─── Data section

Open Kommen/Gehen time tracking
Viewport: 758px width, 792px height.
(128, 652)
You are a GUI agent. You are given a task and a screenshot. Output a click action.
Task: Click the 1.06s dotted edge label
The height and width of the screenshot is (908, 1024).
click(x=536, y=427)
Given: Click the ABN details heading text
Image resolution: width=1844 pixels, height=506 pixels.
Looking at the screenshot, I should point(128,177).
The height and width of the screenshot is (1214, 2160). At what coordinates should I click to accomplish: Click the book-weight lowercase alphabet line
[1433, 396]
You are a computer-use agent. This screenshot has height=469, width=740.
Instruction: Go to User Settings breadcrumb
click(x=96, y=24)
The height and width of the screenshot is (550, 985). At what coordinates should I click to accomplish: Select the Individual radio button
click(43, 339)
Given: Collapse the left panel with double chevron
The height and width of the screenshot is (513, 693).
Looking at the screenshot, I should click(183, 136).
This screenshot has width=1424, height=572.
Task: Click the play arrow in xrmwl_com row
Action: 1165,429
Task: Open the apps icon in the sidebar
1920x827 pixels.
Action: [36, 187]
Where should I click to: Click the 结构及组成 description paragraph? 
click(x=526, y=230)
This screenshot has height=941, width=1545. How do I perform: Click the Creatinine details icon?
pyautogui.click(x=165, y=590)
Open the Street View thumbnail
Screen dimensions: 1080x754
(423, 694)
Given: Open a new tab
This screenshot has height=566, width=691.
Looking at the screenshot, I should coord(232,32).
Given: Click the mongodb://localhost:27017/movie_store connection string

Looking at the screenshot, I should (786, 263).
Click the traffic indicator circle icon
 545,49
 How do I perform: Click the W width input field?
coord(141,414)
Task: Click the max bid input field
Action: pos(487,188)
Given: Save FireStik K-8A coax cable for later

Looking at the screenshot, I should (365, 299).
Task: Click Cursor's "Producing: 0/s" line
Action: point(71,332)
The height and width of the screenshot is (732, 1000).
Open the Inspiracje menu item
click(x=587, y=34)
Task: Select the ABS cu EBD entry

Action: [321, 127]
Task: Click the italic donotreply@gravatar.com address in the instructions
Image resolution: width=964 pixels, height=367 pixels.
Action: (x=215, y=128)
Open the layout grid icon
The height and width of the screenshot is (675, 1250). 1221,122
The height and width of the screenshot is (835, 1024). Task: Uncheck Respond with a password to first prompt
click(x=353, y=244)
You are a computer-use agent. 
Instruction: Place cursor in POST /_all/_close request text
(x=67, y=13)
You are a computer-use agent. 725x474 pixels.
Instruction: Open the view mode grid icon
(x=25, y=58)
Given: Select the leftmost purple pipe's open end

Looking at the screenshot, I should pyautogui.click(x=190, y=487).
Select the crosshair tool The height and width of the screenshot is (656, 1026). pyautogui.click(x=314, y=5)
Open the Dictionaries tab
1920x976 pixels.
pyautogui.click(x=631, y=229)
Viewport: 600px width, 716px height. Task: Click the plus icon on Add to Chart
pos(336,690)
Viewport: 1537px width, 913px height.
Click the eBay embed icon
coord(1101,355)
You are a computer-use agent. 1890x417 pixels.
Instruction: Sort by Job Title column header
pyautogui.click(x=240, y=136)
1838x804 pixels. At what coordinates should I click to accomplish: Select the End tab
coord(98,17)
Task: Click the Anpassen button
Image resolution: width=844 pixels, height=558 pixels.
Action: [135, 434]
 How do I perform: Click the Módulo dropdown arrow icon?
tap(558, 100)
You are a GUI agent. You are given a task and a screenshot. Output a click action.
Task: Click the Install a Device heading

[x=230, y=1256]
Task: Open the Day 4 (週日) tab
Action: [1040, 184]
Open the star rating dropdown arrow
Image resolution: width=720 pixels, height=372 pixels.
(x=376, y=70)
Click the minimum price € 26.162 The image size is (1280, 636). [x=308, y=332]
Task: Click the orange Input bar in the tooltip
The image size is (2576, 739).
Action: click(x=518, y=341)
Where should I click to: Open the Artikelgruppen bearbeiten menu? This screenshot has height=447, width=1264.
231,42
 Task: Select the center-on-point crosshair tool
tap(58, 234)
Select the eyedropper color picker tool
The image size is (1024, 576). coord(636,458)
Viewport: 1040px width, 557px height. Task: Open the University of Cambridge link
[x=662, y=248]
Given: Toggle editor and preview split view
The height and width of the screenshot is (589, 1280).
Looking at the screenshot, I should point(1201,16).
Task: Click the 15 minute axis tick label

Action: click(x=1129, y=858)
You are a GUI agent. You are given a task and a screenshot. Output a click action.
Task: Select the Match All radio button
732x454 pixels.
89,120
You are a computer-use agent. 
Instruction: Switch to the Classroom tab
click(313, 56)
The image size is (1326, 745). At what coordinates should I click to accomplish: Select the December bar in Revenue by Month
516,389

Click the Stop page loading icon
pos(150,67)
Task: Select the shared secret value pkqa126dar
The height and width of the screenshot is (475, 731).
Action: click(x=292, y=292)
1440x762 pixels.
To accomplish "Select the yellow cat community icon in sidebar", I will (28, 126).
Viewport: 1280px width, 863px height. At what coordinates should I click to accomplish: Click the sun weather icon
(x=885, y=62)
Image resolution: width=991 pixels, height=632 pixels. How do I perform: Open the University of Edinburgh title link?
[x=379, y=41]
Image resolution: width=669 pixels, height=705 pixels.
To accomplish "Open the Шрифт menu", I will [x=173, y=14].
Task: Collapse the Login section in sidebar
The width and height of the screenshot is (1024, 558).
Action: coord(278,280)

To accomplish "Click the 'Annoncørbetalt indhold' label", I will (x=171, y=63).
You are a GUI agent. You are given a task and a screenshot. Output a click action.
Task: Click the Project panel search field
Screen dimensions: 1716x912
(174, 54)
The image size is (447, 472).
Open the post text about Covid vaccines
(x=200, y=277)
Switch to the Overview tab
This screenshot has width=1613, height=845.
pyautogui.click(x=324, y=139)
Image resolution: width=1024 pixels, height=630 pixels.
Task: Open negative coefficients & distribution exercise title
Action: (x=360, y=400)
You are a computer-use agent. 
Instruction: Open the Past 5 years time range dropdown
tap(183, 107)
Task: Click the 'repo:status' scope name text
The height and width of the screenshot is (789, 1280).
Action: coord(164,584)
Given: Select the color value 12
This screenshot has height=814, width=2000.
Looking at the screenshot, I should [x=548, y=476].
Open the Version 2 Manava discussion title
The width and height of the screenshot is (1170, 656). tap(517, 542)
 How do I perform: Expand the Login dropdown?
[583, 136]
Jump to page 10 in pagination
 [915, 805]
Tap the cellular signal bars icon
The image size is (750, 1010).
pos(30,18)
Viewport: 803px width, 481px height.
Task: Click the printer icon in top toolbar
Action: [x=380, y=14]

──────

**What to do:** Extract every line above that contains the word "will".

**Output for this task:**
To accomplish "Select the yellow cat community icon in sidebar", I will (28, 126).
To accomplish "Open the Шрифт menu", I will [x=173, y=14].
To accomplish "Click the 'Annoncørbetalt indhold' label", I will (x=171, y=63).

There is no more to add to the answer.